== Given instruction 1 ==
Repeat everything in the notebook from "# Loading the" down to "auth.set_access_token(access_token, access_token_secret)", word for word.
== Given instruction 2 ==
In the notebook, from which file are the Twitter API credentials loaded?
== Given instruction 3 ==
Pick up the notebook on the Twitter API setup at the point where it stops, and write the code that follows the last line shown.

== Reading passage ==
──────

# Download libraries

In [1]:
!pip install pytz
!pip install tweepy
!pip install statsmodels
!pip install plotly

Defaulting to user installation because normal site-packages is not writeable
Defaulting to user installation because normal site-packages is not writeable
Defaulting to user installation because normal site-packages is not writeable
Defaulting to user installation because normal site-packages is not writeable


# Importing libraries

In [2]:
import pandas as pd
import os
import csv
import datetime
import time
import sys
from pytz import timezone
import tweepy
import json
import statsmodels.api as sm
import plotly.graph_objects as go
from datetime import datetime, timedelta
from pandas.errors import EmptyDataError
import logging

# Loading the credentials

In [3]:
# Load the Twitter API credentials from the config file
with open('config.json', 'r') as f:
    config = json.load(f)
    consumer_key = config['consumer_key']
    consumer_secret = config['consumer_secret']
    access_token = config['access_token']
    access_token_secret = config['access_token_secret']
    
# Verify the Twitter API credentials
auth = tweepy.OAuthHandler(consumer_key, consumer_secret)
auth.set_access_token(access_token, access_token_secret)

──────

== Supplied information ==
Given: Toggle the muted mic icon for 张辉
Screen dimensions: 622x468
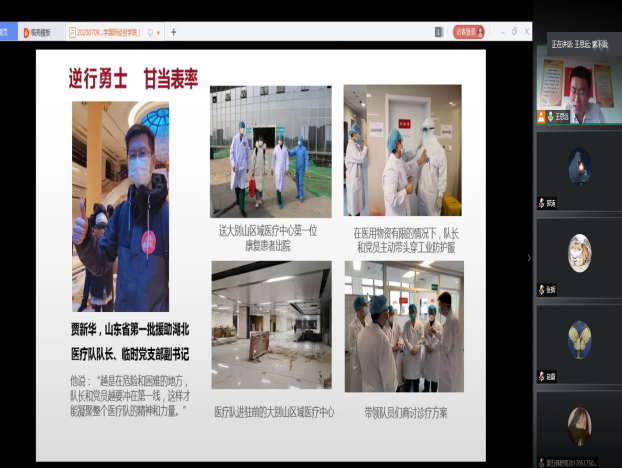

──────

== Written response 1 ==
# Loading the credentials

In [3]:
# Load the Twitter API credentials from the config file
with open('config.json', 'r') as f:
    config = json.load(f)
    consumer_key = config['consumer_key']
    consumer_secret = config['consumer_secret']
    access_token = config['access_token']
    access_token_secret = config['access_token_secret']
    
# Verify the Twitter API credentials
auth = tweepy.OAuthHandler(consumer_key, consumer_secret)
auth.set_access_token(access_token, access_token_secret)

== Written response 2 ==
config.json

== Written response 3 ==
try:
    api = tweepy.API(auth, wait_on_rate_limit=True)
    user = api.verify_credentials()
    print("Twitter API connection successful.")
except tweepy.error.TweepError as e:
    print("Error: Failed to verify Twitter API credentials.")
    print(e)

Twitter API connection successful.


# Disabling warnings

In [4]:
import warnings
warnings.filterwarnings("ignore")

# Downloading and save twitter data
The free tier of the twitter API holds the limitation of:</br>
<b>**7 Day tweet history limit </br>
**1500 tweet request limit </b>

In [None]:
# Get today's date
today = datetime.now().date()

# Create a log file name with today's date
log_file = f"TwitterAPI_{today}.log"

# Check if the log file exists
if os.path.isfile(log_file):
    # Append logs to the existing file
    sys.stdout = open(log_file, "a")
else:
    # Create a new log file
    sys.stdout = open(log_file, "w")

# Define the topic and initial date range
topic = "(ios OR apple OR AAPL OR iphone OR ipad)"
start_date = today - timedelta(days=91)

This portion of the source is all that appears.